Поговорили об этом некоторое время. Кто-то напомнил, что пора решать, как быть дальше с покойником.

— Сказывают, — отозвался старейшина, — будто закон не велит трогать мертвеца, покуда не явится комиссия… Надо бы кому-нибудь сходить в город!

Пообещав заплатить какую-то мелочишку, послали бедняка соседа в городскую управу.

— Не худо бы взять решетки с телеги, что возят сено. Вместо носилок, — посоветовал тот же пожилой человек.

— А, да, да, нужно бы! — подтвердили остальные. — Да еще поперечины и гвоздей, чтоб укрепить носилки…

— Обязательно!..

— И еще одно, — заметил старейшина. — Следовало бы разжечь подле мертвеца костер побольше, чтоб оттаял… Поди, одеревенел совсем, вон стужа какая… Мороз едва ли скоро отпустит: увидите, как намучаемся, покуда его выпрямим…

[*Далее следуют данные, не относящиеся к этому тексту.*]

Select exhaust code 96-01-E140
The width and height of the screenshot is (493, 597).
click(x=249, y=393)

— Да, да, верно! — подтвердили остальные. Раде слышит их разговор и обливается слезами.

Взгляд его машинально останавливается на скрюченном теле отца. Мертвый он и холодный, как эта огромная скала над ними; ушел — и нет его больше на свете…

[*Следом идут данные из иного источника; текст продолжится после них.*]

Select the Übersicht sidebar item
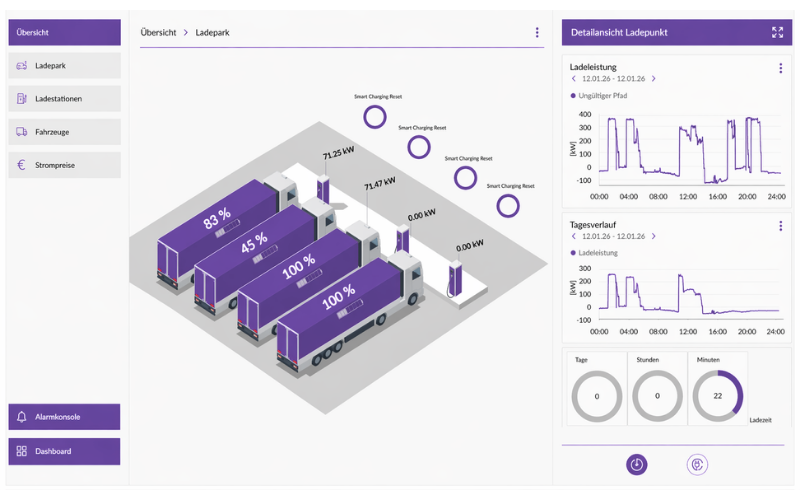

В это мгновение Раде ощущал вокруг себя какую-то пустоту, некое свободное пространство, словно далеко вокруг не было ни единой живой души, кроме него. Словно он оторвался от всего мира и, как никогда до сих пор, в теплых слезах осознал и почувствовал в себе собственное бытие и силу жизни.

II

Спустя несколько дней после смерти Илии газда Йово послал Раде повестку с напоминанием о долге. Такие повестки он обычно рассылал должникам, когда хотел как можно скорее получить с них долг. И по содержанию, и по внешнему виду, и даже по качеству бумаги эти напоминания походили на судебные повестки.

— Сынок, вызвал я тебя, — сказал газда, когда Раде предстал перед ним, — чтобы привести в порядок счета. Думал, сам зайдешь… Знаешь, старик брал когда вздумается, а я давал… Придется, однако, отдавать.

Перелистывая страницы долговой книги, он продолжал:

— Видишь, не плачены даже проценты за прошлый год. Того, что мне покойный дал ко дню святой Екатерины, едва хватило на покрытие позапрошлогоднего долга по лавке, потом взято было еще сено… Ты читать умеешь? — спросил газда.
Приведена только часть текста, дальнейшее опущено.